It’s been just more than two years since I spent 12 months living in mid-coast Maine with my family. The highlight reel of that adventure is long, but a few favorite memories stand out: meeting new friends, getting back into the work arena (I began contributing to Puddingstone Post then), and wandering through Maine’s charming, sleepy towns.
The state may be known for it’s lobster, wild blueberries, and handcrafted beer, but it also has an amazing culinary tradition. And some of my favorite dishes – including the Caesar salad recipe here – were found at Local Market in Brunswick. I happened into the shop by accident, after a day of browsing through the town’s multiple antique stores and clothing boutiques. In search of any old latte to fuel my ride home, I unexpectedly discovered my dream shop – a carefully curated market with great wines, gourmet food, and local produce, plus kitchen wares to die for (think Weck jars, stainless-steel coffee presses, eco-friendly lunch boxes). The deli offered delicious soups, salads, and sandwiches that were heavy on the veggies. My basket couldn’t hold all the stuff I wanted to bring home.

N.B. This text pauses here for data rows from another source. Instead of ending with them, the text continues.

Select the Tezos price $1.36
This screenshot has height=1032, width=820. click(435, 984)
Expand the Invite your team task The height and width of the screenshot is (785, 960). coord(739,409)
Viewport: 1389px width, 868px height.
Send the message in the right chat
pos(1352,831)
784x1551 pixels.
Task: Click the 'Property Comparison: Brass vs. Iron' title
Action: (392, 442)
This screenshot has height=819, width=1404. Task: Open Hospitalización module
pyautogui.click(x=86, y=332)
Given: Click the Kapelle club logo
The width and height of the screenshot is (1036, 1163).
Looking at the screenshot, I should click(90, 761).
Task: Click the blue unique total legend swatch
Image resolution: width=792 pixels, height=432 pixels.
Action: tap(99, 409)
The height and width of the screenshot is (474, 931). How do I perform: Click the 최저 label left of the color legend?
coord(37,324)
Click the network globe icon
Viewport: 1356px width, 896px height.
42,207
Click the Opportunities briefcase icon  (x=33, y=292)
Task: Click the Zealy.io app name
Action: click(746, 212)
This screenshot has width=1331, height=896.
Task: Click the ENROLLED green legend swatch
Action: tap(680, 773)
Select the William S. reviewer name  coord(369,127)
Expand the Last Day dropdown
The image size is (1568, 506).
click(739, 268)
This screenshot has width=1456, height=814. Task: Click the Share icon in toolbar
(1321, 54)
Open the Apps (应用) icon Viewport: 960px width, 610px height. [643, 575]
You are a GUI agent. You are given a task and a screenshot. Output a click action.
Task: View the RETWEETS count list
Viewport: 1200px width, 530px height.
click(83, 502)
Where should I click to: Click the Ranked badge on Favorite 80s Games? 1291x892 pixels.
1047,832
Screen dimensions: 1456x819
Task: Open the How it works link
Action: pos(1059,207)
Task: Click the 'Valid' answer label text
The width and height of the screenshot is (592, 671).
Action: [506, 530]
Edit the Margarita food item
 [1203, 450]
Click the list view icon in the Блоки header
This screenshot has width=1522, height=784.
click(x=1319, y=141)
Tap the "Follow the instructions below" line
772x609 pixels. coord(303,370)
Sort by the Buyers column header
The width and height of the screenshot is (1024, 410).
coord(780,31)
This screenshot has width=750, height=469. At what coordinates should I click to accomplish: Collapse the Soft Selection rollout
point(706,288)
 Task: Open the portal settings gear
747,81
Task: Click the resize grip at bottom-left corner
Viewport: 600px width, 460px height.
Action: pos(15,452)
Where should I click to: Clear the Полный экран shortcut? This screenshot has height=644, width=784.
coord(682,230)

Of all the things I purchased that day, it was the kale and parmesan salad that left the biggest impression. Tossed with toasted almonds and sweetened with Medjool dates, it was salty, tangy, and crunchy – kind of like a Caesar salad, but way healthier. (This was during the height of the kale craze, of course.) I’m ashamed to admit that before my fist bite I didn’t think the dates would work, but as I devoured the superfood salad, I realized the combination was so good.
I returned to that shop many more times, and also began recreating the salad at home. I experimented with different olive oils and parmesans, and eventually came up with the recipe here. If you’re ever in Brunswick, I highly recommend a trip to Local Market. Luckily, though, you don’t have to go to Maine to enjoy this wonderful dish.
Healthy kale Caesar salad with almonds, dates, and parmesan
5 cups of kale, torn into bite size pieces
1/3 cup slivered almonds, toasted
1/2 cup good quality Parmigiano Regiano cheese, grated
1/3 cup olive oil, plus 1 tablespoon
juice of 1 lemon
1 tablespoon anchovy paste
1/3 cup Medjool dates, pitted and chopped
salt to taste
Wash and dry the kale before placing it in a large salad bowl. Drizzle 1 tablespoon of the olive oil over the kale. Add a pinch of salt and, with your hands, massage the oil into the kale leaves, which will help soften them. Add in the chopped dates and set aside.
Next, in a dry skillet, over medium-low heat, toast the slivered almonds for about five minutes, stirring occasionally so that all sides become evenly toasted. Be careful not to let them burn. Set the almonds aside to cool.
In a small glass bowl or measuring cup, whisk together 1 cup of olive oil, the lemon juice, and anchovy paste.
Add the parmesan cheese and almonds to the kale. Dress with the lemon and olive oil dressing and toss to coat. Enjoy immediately or cover and refrigerate to use within 24 hours.